Difference of convex

Difference of convex algorithm

Manopt.difference_of_convex_algorithmFunction
difference_of_convex_algorithm(M, f, g, ∂h, p=rand(M); kwargs...)
difference_of_convex_algorithm(M, mdco, p; kwargs...)

Compute the difference of convex algorithm [BFSS23] to minimize

\[ \operatorname*{arg\,min}_{p∈\mathcal M}\ g(p) - h(p)\]

where you need to provide $f(p) = g(p) - h(p)$, $g$ and the subdifferential $∂h$ of $h$.

This algorithm performs the following steps given a start point p= $p^{(0)}$. Then repeat for $k=0,1,\ldots$

  1. Take $X^{(k)} ∈ ∂h(p^{(k)})$
  2. Set the next iterate to the solution of the subproblem

\[ p^{(k+1)} ∈ \operatorname*{argmin}_{q ∈ \mathcal M} g(q) - ⟨X^{(k)}, \log_{p^{(k)}}q⟩\]

until the stopping_criterion is fulfilled.

Optional parameters

  • evaluation (AllocatingEvaluation) specify whether the gradient works by allocation (default) form grad_f(M, p) or InplaceEvaluation form grad_f!(M, X, x)
  • gradient (nothing) specify $\operatorname{grad} f$, for debug / analysis or enhancing stopping_criterion=
  • grad_g (nothing) specify the gradient of g. If specified, a subsolver is automatically set up.
  • initial_vector (zero_vector(M, p)) initialise the inner tangent vector to store the subgradient result.
  • stopping_criterion (StopAfterIteration(200) |StopWhenChangeLess(1e-8)) a StoppingCriterion for the algorithm. This includes a StopWhenGradientNormLess(1e-8), when a gradient is provided.

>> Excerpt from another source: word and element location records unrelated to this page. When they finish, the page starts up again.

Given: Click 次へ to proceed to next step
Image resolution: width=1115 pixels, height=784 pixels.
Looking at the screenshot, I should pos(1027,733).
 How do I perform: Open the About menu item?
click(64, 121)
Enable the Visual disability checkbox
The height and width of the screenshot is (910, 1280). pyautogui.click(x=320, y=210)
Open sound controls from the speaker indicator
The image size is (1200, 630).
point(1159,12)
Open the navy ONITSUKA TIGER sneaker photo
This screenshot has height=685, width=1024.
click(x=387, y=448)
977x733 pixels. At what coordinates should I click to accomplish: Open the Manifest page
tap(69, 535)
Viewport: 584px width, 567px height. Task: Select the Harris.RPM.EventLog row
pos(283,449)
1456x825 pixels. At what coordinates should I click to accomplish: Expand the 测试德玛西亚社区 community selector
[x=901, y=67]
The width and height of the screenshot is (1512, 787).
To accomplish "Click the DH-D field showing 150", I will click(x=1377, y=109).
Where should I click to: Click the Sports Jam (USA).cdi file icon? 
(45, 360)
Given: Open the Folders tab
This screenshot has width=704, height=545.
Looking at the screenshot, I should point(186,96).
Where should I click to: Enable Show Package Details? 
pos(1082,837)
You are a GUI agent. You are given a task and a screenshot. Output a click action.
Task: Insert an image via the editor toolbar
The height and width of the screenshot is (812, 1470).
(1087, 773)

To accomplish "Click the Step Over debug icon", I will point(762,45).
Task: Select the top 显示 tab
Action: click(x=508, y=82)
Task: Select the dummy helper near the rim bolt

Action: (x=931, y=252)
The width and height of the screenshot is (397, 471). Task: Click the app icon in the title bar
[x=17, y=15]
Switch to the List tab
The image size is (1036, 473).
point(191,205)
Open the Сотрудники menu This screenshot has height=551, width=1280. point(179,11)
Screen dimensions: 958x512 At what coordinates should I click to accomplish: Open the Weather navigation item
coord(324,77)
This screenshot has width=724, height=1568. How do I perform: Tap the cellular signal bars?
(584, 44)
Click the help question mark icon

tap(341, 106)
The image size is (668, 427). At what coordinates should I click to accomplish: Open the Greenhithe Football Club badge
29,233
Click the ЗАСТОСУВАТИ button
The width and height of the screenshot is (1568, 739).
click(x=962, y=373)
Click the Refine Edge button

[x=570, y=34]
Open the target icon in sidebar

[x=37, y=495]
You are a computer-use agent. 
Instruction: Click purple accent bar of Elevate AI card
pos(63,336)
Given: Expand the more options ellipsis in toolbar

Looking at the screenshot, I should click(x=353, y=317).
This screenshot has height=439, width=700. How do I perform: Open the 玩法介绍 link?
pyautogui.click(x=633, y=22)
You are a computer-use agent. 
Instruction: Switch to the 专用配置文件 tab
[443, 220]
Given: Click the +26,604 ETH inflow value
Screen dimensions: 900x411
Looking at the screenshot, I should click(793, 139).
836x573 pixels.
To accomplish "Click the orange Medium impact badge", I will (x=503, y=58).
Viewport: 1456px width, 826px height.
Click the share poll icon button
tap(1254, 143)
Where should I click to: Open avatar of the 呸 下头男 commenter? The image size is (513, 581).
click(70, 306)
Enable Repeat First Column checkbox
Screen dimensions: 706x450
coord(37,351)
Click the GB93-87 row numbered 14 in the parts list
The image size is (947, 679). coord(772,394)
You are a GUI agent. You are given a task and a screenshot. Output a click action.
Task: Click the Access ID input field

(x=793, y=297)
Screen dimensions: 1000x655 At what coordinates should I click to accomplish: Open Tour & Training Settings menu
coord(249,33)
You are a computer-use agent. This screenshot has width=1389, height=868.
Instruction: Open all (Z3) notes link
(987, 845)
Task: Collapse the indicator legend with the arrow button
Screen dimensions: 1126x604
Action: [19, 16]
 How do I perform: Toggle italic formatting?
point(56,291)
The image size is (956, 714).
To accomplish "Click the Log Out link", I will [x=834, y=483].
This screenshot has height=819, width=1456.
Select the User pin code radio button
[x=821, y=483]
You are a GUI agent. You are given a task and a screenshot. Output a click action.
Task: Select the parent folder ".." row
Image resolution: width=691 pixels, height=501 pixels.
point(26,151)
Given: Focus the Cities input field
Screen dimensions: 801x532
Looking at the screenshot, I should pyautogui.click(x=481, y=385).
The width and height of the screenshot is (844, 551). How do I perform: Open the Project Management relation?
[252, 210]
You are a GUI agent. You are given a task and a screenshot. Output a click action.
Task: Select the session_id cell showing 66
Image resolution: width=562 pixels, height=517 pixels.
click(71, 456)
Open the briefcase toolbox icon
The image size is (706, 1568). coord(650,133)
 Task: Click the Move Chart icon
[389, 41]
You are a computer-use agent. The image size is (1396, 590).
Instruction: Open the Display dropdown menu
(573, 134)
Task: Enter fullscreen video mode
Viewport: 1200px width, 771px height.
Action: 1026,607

if you specify the ManifoldDifferenceOfConvexObjective mdco, additionally

  • g - (nothing) specify the function g If specified, a subsolver is automatically set up.

While there are several parameters for a sub solver, the easiest is to provide the function grad_g=, such that together with the mandatory function g a default cost and gradient can be generated and passed to a default subsolver. Hence the easiest example call looks like

difference_of_convex_algorithm(M, f, g, grad_h, p; grad_g=grad_g)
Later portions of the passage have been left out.